## Selected extract
▽

Taking the Temperature

After a weekend of intensive WMUR watching (mostly for the weather which has been terrible) I’d like to report that campaign season finally seems to be getting underway.

Last time I was here, in October, lots of personal appearances, not much coin. Now Steyer and Gabbard of course, but also Buttigieg, Warren, and Sanders. The two different Sanders ads I saw were well produced, on point, and looong. Each presented the two pieces of messaging that Pundits are saying is driving the electorate- Depose the Illegitimately and Illegally Elected Unindicted Co-conspirator Bottomless Pinocchio before he kills us all and here’s my kitchen table program. Sanders put program first in the second ad which I recognized as probably deliberate.

Warren matches Sanders in the program department but the one ad I saw a few times was all program and no attack.

Bloomberg and Steyer, the real Billionaires, both have nothing much but that Depose point. Bloomberg could blow an astronomical amount of money. Bloomberg makes $10 Billion a year. It is 2.8 Billion miles from Neptune to the Sun. Do the math.

And the rest?

Buttigieg’s message is- “I’m really safe. Just like everybody else except I’m an outsider.” I found it vapid and confusing.

Uncle Joe? What about him?

△

## Instructions
1) According to the campaign-season post, how much does Bloomberg make a year?
2) Rewrite the campaign-season post from "Taking the Temperature" up to and including "be getting underway.", replacing "weather" with "forecast".
3) Could you turn the paragraph of the campaign-season post beginning "Last time I was here" into a short list that keeps its main facts?
None of the lines after this point are needed.

## Raw records
▽

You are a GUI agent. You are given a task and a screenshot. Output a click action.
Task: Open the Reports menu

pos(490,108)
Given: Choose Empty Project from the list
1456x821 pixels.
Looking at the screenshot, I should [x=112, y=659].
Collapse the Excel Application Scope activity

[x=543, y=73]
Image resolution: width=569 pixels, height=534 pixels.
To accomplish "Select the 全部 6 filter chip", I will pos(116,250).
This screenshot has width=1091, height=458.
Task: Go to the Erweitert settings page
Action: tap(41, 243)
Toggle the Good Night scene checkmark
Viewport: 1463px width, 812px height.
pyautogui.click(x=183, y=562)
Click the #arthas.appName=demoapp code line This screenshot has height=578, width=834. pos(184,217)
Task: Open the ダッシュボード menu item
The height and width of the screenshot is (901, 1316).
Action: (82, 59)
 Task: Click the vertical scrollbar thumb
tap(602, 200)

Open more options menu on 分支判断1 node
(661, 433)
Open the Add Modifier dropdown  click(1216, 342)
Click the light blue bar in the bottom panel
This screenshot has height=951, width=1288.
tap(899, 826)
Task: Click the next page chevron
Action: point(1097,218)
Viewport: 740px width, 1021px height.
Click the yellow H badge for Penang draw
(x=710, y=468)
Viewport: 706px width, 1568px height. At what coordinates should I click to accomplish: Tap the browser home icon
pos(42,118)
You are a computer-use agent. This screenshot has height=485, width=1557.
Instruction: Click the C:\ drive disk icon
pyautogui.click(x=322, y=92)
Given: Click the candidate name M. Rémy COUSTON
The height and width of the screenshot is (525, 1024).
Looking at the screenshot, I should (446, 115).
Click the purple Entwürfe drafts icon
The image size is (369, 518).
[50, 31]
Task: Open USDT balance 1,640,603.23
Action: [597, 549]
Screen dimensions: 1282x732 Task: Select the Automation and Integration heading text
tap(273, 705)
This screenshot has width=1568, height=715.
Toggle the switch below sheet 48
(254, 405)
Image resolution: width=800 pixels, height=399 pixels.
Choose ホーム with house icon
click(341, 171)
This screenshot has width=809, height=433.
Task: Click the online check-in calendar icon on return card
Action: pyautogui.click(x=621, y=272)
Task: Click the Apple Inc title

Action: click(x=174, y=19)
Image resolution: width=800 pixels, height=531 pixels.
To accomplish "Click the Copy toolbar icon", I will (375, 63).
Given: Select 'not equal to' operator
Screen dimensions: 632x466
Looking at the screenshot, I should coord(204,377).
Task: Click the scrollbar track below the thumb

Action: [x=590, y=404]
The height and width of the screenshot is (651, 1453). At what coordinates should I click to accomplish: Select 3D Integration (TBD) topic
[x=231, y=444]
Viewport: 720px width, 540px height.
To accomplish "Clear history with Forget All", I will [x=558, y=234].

△

## Solutions for each task
1) $10 Billion a year.

2)
Taking the Temperature

After a weekend of intensive WMUR watching (mostly for the forecast which has been terrible) I’d like to report that campaign season finally seems to be getting underway.

3)
- In October: many personal appearances, little ad money.
- Now: ads from Steyer and Gabbard, and also Buttigieg, Warren, and Sanders.
- Two Sanders ads: well produced, on point, very long.
- Both carried the two messages pundits say drive the electorate: deposing the "Unindicted Co-conspirator Bottomless Pinocchio" and a kitchen-table program.
- The second ad put the program first, probably deliberately.